If anyone else who has run for the presidency in my lifetime ever said the things that Donald Trump has said over the last couple of months, he or she would be the laughing stock of the country and drummed out of polite society. But, it's August 10, 2015, 15 months before Election Day, and nobody is laughing. At this point I would rather believe the conspiracy theories about his candidacy than face what might be the truth. I would rather believe that Trump is actually a Manchurian candidate cooked up by the Clintons to destroy Republican chances. That way I don't have to face the possible truth that we have lost the adult ability to be a serious people when faced with the most serious of our civic decisions. Have we really decided to throw our support behind the loudest, meanest, most juvenile candidate of all time on the recommendation that he isn't afraid to say what he thinks? Rudeness is not a policy. Bad manners isn't a plan. Bombast isn't the same as leadership. But don't tell Donald Trump. So far, it's worked like a charm.

A Healthy Exercise

Usually people wait until moments of personal crisis before counting their blessings. Mostly it's because, we hate to consider how fortunate we are. Yes, I know that sounds counter-intuitive, but the fact is that it's much more satisfying to wallow in self pity than it is to acknowledge how good we actually have it in life. The entire exercise of being thankful tends to remind us of how inconsequential our so-called problems are. So, most of us would rather dwell on the negative. Don't believe me? Read a newspaper.

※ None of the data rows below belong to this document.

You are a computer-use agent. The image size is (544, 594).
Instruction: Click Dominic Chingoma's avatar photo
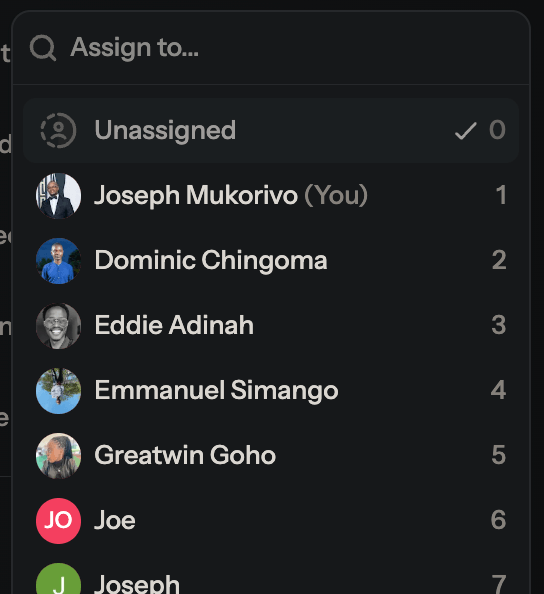(x=58, y=261)
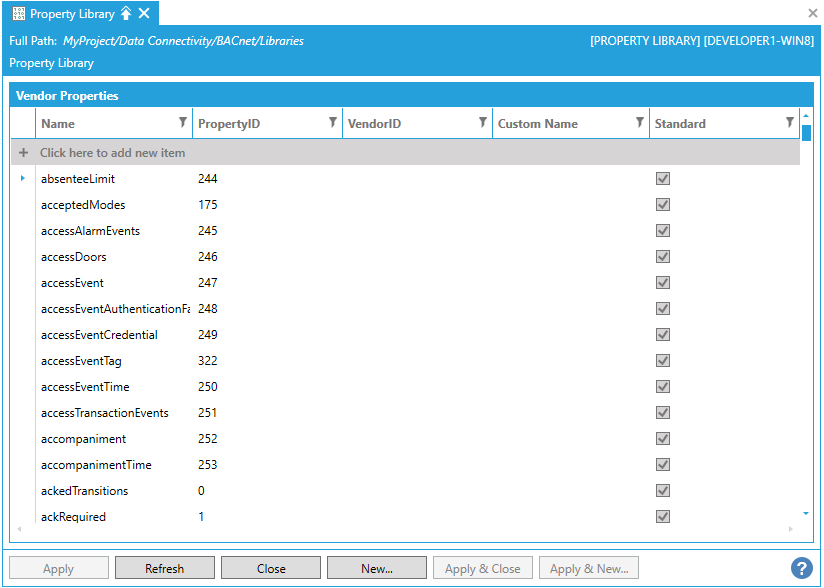Image resolution: width=824 pixels, height=588 pixels.
Task: Open the filter for the Custom Name column
Action: pos(639,123)
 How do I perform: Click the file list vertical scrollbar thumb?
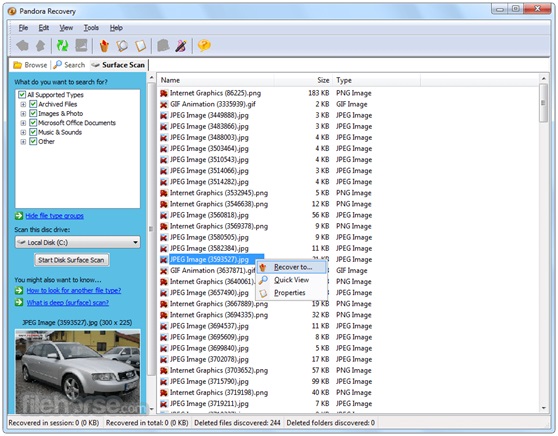pyautogui.click(x=543, y=103)
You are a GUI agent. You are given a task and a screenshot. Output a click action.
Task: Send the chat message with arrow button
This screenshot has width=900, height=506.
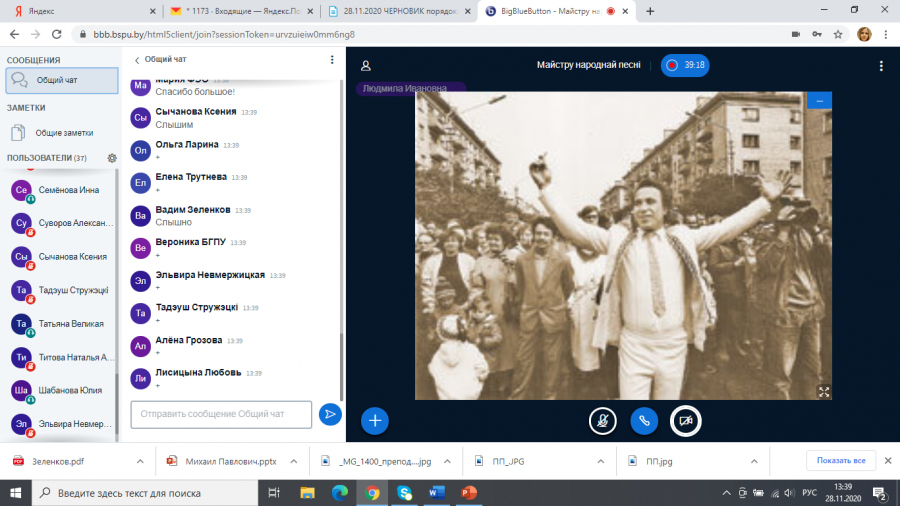point(330,414)
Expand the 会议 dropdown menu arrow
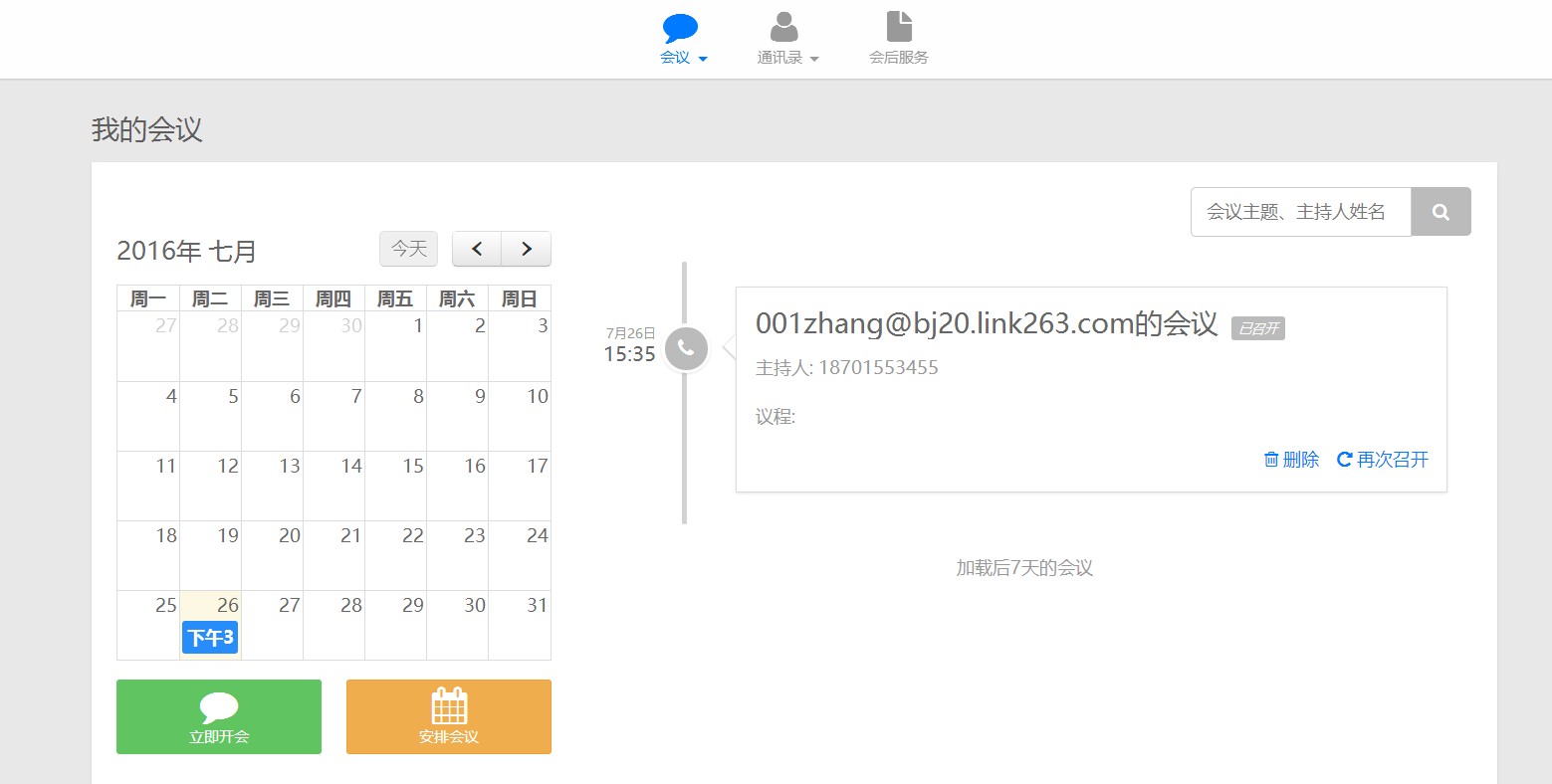This screenshot has width=1552, height=784. [x=703, y=59]
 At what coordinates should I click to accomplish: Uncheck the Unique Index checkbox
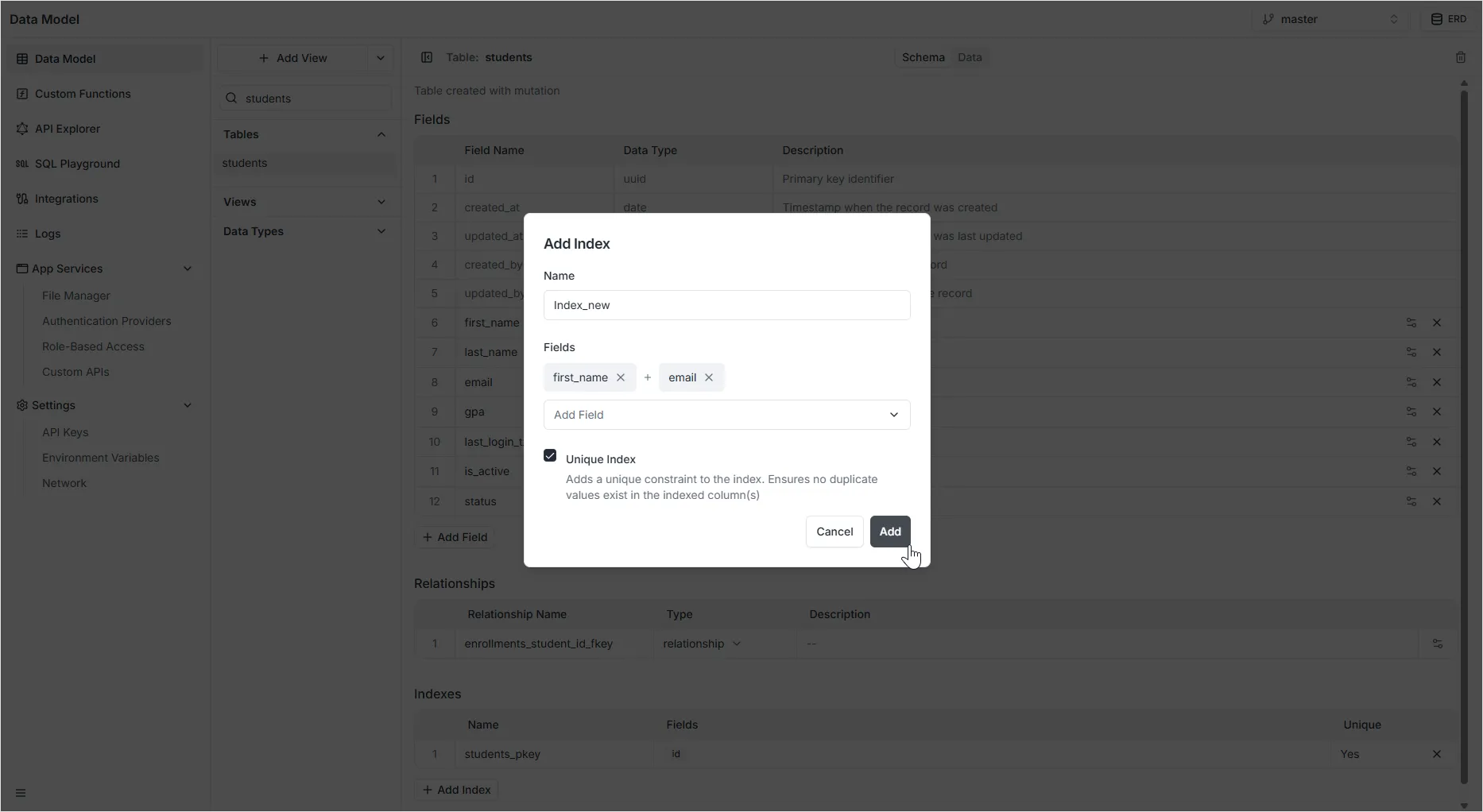550,456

Right now in my life, there are no pressing issues, no existential crisis afoot that is causing me to question everything. In fact, aside from a couple of degenerative disks, I've got it pretty good. Of course, everything could change in a flash. On my way to work this morning I might be the only eye witness to a traffic accident involving  a van full of #BLACKLIVESMATTER protesters and a pick up truck carrying a huge confederate flag in the back driven by a Donald Trump supporter. Just like that, my life could be thrown into chaos! So, I feel inclined to strike while the iron is hot and list out every blessing of life that has come my way...now...before I get rear-ended by a Bernie Sanders supporter who decides to sue me for driving a car that enraged her because of my naked white privilege.

1. For 57, I'm pretty darned healthy.
2. I am married to a strong, beautiful, intelligent woman.
3. I have two incredible children who combined haven't given me a minutes worth of trouble their entire lives.
4. I have a large and boisterous family that love me and have my back.
5. I have the best, most supportive in-laws in the world.
6. Pam and I have accumulated some of the most amazing friends over the years.
7. I live in an incredible time in world history, where technological advances have made my life so much easier than any generation in history.
8. I am an American and as such am heir to a legacy of freedom and liberty unmatched in human history.
9. In over 31 years of marriage, Pam and I have only lived in two houses.
10. My chosen profession has rewarded me handsomely.
11. I was taught the difference between right and wrong so thoroughly by my parents, that bad behavior on my part is completely without excuse.
12. For all but a handful of my years on this earth I have enjoyed the company of a dog.
13. I have benefitted from a Christian faith that within the deepest level of my heart provides me with answers to the most vexing questions of life. 
14. Cajun food.
15. Hot rolls with butter.
16. Hot peach cobbler that has crunchy edges, with vanilla ice cream melting on top.
17. Christmas morning.
18. Baseball.
19. Maine
20. Hatteras Island.
21. Coffee.
22. The Beatles
23. Ludwig Von Beethoven.
24. The opportunity I had, through borrowed money, to get an education. It was the best investment I ever made.
25. The great influences on my kids' lives, Jeremy Welborn, Sherri Matthews, Deen Entsminger.
26. Great books.
27. Netflix.

I could list out many more, of course, but #10 is calling.